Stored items
▼

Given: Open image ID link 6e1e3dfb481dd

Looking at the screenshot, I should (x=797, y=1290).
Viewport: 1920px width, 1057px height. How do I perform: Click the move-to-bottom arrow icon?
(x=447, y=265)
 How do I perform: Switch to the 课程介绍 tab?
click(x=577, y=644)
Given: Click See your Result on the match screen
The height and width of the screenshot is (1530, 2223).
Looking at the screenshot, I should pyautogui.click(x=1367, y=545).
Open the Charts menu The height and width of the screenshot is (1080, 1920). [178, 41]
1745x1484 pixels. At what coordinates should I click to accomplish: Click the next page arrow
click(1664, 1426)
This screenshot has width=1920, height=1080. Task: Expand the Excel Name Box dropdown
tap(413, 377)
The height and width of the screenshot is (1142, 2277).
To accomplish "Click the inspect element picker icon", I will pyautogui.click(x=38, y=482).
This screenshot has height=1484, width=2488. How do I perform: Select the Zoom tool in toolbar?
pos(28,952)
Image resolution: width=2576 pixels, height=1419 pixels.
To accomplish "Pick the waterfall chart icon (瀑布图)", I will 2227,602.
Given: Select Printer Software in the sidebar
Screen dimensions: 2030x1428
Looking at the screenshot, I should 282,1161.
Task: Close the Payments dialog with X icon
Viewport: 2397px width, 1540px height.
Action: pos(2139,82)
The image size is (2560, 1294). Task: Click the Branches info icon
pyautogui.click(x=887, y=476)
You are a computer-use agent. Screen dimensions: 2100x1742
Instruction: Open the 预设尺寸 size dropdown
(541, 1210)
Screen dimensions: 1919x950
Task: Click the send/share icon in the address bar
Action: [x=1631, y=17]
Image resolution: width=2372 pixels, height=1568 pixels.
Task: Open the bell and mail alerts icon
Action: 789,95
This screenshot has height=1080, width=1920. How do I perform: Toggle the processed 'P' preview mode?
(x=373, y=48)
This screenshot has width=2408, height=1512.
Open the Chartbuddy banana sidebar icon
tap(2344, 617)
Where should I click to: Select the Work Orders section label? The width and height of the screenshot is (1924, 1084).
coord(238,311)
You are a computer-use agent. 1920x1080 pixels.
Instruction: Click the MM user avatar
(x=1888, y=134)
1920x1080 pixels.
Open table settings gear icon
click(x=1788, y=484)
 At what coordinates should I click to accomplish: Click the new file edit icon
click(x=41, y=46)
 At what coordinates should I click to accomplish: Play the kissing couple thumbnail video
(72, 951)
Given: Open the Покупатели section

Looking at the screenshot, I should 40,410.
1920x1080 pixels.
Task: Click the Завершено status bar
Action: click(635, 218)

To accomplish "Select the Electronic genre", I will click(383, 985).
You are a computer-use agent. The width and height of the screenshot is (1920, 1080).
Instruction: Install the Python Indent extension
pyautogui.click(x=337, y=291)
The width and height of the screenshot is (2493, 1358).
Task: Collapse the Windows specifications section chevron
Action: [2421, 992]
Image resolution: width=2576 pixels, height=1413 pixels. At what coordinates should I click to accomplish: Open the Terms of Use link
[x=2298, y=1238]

▲

Assignment: Restate the records word for word, keeping every line.

Solution to the problem:
Given: Open image ID link 6e1e3dfb481dd

Looking at the screenshot, I should (x=797, y=1290).
Viewport: 1920px width, 1057px height. How do I perform: Click the move-to-bottom arrow icon?
(x=447, y=265)
 How do I perform: Switch to the 课程介绍 tab?
click(x=577, y=644)
Given: Click See your Result on the match screen
The height and width of the screenshot is (1530, 2223).
Looking at the screenshot, I should pyautogui.click(x=1367, y=545).
Open the Charts menu The height and width of the screenshot is (1080, 1920). [178, 41]
1745x1484 pixels. At what coordinates should I click to accomplish: Click the next page arrow
click(1664, 1426)
This screenshot has width=1920, height=1080. Task: Expand the Excel Name Box dropdown
tap(413, 377)
The height and width of the screenshot is (1142, 2277).
To accomplish "Click the inspect element picker icon", I will pyautogui.click(x=38, y=482).
This screenshot has height=1484, width=2488. How do I perform: Select the Zoom tool in toolbar?
pos(28,952)
Image resolution: width=2576 pixels, height=1419 pixels.
To accomplish "Pick the waterfall chart icon (瀑布图)", I will 2227,602.
Given: Select Printer Software in the sidebar
Screen dimensions: 2030x1428
Looking at the screenshot, I should 282,1161.
Task: Close the Payments dialog with X icon
Viewport: 2397px width, 1540px height.
Action: pos(2139,82)
The image size is (2560, 1294). Task: Click the Branches info icon
pyautogui.click(x=887, y=476)
You are a computer-use agent. Screen dimensions: 2100x1742
Instruction: Open the 预设尺寸 size dropdown
(541, 1210)
Screen dimensions: 1919x950
Task: Click the send/share icon in the address bar
Action: [x=1631, y=17]
Image resolution: width=2372 pixels, height=1568 pixels.
Task: Open the bell and mail alerts icon
Action: 789,95
This screenshot has height=1080, width=1920. How do I perform: Toggle the processed 'P' preview mode?
(x=373, y=48)
This screenshot has width=2408, height=1512.
Open the Chartbuddy banana sidebar icon
tap(2344, 617)
Where should I click to: Select the Work Orders section label? The width and height of the screenshot is (1924, 1084).
coord(238,311)
You are a computer-use agent. 1920x1080 pixels.
Instruction: Click the MM user avatar
(x=1888, y=134)
1920x1080 pixels.
Open table settings gear icon
click(x=1788, y=484)
 At what coordinates should I click to accomplish: Click the new file edit icon
click(x=41, y=46)
 At what coordinates should I click to accomplish: Play the kissing couple thumbnail video
(72, 951)
Given: Open the Покупатели section

Looking at the screenshot, I should 40,410.
1920x1080 pixels.
Task: Click the Завершено status bar
Action: click(635, 218)

To accomplish "Select the Electronic genre", I will click(383, 985).
You are a computer-use agent. The width and height of the screenshot is (1920, 1080).
Instruction: Install the Python Indent extension
pyautogui.click(x=337, y=291)
The width and height of the screenshot is (2493, 1358).
Task: Collapse the Windows specifications section chevron
Action: [2421, 992]
Image resolution: width=2576 pixels, height=1413 pixels. At what coordinates should I click to accomplish: Open the Terms of Use link
[x=2298, y=1238]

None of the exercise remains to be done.